Cloud Revenue Growth YoY %

GOOGL Cloud+63%
MSFT Azure+40%
AMZN AWS+28%

Operating Margin Q1 2026

MSFT46.3%
META40.6%
GOOGL36.1%
AMZN13.1%
04 Read-Throughs

What this front-runs.

The Q1 print is a coincident indicator; the more interesting signal is what these results imply for the next two quarters and the supplier ecosystem feeding the buildout.

01

Memory pricing is the real story.

Nadella attributed $25B of Microsoft's raise to component costs. Zuckerberg cited memory as the primary driver of Meta's $10B step-up. With HBM sold out through 2026, watch Micron, SK Hynix, and Samsung on the next earnings cycle. The hyperscaler spending is partly a price effect, not just a unit-demand effect — and the price effect is durable.

02

Custom silicon is actually working.

Amazon disclosed Trainium at a $20B run-rate, growing triple-digits. Meta announced a 1 GW deployment of MTIA chips co-developed with Broadcom. Google's TPU sales are now visible in the cloud backlog. Read-through: NVDA retains its monopoly on training, but inference is migrating to ASIC at a pace Wall Street has not yet fully modeled.

03

Free cash flow is compressing.

Microsoft's quarterly free cash flow fell to $15.8B despite $46.7B of operating cash flow — capex absorbed the difference. Amazon's TTM free cash flow declined to $1.2B from $25.9B a year ago. With capex ramping further into Q2, expect FCF prints to look worse before they look better.

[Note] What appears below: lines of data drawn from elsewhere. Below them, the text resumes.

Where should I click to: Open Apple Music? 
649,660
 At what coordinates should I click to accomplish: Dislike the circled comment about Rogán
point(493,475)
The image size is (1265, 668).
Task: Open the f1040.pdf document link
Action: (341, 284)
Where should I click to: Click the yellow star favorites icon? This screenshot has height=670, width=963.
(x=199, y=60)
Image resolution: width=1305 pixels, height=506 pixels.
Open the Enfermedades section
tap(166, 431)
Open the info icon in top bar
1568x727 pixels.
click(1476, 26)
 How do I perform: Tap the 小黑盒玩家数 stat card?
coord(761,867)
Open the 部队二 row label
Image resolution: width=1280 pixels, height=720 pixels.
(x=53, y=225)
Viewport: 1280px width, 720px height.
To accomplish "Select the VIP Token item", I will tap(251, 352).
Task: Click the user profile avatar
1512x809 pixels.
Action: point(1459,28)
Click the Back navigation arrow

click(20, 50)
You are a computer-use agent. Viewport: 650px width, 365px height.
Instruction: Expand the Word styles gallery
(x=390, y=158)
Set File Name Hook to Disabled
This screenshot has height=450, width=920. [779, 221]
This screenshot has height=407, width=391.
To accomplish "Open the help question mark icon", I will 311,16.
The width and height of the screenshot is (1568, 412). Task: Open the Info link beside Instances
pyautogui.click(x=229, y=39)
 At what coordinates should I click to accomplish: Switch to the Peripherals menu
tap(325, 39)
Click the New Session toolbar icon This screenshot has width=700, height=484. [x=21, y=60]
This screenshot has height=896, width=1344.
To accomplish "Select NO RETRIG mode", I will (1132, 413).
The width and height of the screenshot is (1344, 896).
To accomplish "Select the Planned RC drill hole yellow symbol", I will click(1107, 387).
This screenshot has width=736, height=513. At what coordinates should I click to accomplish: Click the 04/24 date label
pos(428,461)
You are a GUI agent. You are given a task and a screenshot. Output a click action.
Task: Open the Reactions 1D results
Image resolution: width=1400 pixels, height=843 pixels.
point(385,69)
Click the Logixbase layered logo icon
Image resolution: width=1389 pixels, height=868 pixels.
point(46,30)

The buyback math gets harder; debt issuance gets easier.

04

Q2 setup is asymmetric.

Microsoft guided Q4 FY26 revenue to $86.7–87.8B, implying re-acceleration. Amazon guided Q2 to $194–199B (+16–19%). Meta guided Q2 to $58–61B (+25% mid). Alphabet did not formally guide. With cloud backlogs at record highs and capacity coming online, upside surprises are statistically more likely than downside — but capex risk has now replaced demand risk as the primary controversy.

05

The 2027 number is already moving.

Alphabet's CFO explicitly stated 2027 capex will rise "significantly" over 2026. Amazon's Jassy reaffirmed Amazon will "not be conservative". Meta's $145B high-end likely becomes the 2027 floor. The market is now pricing a $700B+ 2026 followed by $850B–$1T 2027 for this cohort — and the bond market is funding it.

06

The new controversy: ROIC.

Margins on existing AI revenue are visible and improving — Cloud margins expanded across all three providers. The unanswered question is whether incremental capex earns its cost of capital on the cohort's 30+ year data center life assumption. Meta's stock reaction is the cleanest distillation: a 33% revenue beat was insufficient to justify a 7% capex raise. The bar has moved from "is AI generating revenue?" to "is each marginal $1B of compute earning ≥ WACC?"